- Listed records
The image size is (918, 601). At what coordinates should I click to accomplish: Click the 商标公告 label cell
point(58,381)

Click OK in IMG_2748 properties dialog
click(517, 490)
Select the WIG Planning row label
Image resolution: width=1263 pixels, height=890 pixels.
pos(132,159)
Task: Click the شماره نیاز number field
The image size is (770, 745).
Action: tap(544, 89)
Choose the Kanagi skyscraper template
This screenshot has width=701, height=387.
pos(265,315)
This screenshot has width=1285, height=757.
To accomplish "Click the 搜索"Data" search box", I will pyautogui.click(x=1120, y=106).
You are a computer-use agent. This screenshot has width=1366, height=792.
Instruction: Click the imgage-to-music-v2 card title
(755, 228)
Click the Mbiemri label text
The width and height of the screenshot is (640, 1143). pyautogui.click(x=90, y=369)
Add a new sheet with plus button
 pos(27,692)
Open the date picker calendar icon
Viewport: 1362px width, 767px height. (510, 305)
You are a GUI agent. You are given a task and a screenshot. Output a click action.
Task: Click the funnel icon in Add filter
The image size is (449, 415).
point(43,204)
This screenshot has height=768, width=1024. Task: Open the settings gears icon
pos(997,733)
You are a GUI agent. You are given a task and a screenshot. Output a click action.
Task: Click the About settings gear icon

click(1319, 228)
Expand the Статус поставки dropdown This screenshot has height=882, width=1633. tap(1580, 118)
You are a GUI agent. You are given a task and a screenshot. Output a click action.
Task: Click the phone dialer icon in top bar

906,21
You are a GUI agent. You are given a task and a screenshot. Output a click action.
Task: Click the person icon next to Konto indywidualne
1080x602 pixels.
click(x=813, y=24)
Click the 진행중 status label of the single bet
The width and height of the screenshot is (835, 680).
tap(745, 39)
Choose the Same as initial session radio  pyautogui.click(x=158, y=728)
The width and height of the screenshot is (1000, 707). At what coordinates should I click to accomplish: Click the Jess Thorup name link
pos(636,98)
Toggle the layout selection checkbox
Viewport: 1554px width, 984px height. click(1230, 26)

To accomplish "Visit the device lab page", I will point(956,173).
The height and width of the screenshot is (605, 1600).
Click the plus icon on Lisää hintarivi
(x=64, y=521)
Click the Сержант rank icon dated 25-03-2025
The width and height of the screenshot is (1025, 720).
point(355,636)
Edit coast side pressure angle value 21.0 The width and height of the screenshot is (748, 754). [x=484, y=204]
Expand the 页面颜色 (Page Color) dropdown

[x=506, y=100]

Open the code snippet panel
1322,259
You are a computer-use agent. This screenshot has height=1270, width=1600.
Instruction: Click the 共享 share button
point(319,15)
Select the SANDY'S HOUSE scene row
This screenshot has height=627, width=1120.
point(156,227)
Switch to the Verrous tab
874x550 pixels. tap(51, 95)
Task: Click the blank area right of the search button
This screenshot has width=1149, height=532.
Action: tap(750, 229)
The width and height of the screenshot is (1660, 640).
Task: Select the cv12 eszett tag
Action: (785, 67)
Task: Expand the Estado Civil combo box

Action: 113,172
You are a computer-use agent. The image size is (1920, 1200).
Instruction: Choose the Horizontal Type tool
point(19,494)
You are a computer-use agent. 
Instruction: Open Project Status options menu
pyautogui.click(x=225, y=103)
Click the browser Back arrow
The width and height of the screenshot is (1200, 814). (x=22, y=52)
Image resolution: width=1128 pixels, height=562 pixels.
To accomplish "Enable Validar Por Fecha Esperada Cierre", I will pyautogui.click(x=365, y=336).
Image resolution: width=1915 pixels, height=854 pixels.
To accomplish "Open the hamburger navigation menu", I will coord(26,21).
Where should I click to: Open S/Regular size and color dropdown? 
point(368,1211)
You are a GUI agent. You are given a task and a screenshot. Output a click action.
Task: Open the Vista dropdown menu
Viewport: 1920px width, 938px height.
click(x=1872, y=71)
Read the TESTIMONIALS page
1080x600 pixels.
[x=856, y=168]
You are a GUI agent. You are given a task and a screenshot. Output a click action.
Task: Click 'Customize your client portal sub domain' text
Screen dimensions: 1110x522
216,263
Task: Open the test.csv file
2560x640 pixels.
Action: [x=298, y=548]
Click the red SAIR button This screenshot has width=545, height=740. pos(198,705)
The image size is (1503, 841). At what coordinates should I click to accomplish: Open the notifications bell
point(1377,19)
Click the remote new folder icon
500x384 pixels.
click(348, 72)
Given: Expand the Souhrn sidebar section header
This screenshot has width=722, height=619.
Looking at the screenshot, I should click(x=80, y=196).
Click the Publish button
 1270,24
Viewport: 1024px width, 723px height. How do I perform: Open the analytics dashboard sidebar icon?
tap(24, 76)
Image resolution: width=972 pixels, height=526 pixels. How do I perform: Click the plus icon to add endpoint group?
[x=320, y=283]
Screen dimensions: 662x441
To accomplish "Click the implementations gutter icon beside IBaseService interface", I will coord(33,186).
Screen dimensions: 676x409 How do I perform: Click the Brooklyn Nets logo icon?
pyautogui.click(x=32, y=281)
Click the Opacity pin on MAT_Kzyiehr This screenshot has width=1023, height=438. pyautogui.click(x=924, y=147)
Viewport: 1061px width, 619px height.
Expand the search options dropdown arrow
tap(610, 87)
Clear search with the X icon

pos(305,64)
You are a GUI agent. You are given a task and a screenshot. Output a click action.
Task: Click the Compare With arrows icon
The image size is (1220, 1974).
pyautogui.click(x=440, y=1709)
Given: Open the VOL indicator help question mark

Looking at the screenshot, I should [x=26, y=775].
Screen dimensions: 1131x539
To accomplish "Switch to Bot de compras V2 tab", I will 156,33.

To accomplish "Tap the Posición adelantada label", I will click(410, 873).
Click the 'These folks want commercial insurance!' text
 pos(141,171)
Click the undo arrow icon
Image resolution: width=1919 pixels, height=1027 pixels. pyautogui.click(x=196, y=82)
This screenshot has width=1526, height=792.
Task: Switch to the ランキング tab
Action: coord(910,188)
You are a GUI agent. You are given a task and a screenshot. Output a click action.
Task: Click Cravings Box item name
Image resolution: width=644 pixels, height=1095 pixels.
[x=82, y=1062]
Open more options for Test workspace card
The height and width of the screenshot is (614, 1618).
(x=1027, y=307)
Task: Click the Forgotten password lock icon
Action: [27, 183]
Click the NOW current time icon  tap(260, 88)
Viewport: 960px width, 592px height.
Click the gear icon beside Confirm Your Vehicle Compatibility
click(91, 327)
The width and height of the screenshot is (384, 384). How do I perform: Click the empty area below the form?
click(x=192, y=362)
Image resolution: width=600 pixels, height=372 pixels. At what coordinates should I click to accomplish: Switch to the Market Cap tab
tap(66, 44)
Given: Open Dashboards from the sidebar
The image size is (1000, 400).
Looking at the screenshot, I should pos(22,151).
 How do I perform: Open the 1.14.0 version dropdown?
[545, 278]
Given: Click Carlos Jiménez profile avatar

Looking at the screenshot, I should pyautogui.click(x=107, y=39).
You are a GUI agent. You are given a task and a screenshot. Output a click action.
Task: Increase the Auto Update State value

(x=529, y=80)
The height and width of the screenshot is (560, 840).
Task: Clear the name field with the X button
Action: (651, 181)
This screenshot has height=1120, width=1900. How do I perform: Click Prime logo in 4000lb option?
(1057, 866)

- Action item
Your answer must be the lines from the first line of the records through the line containing "Select the WIG Planning row label", copied exactly.

- Response for this exercise
The image size is (918, 601). At what coordinates should I click to accomplish: Click the 商标公告 label cell
point(58,381)

Click OK in IMG_2748 properties dialog
click(517, 490)
Select the WIG Planning row label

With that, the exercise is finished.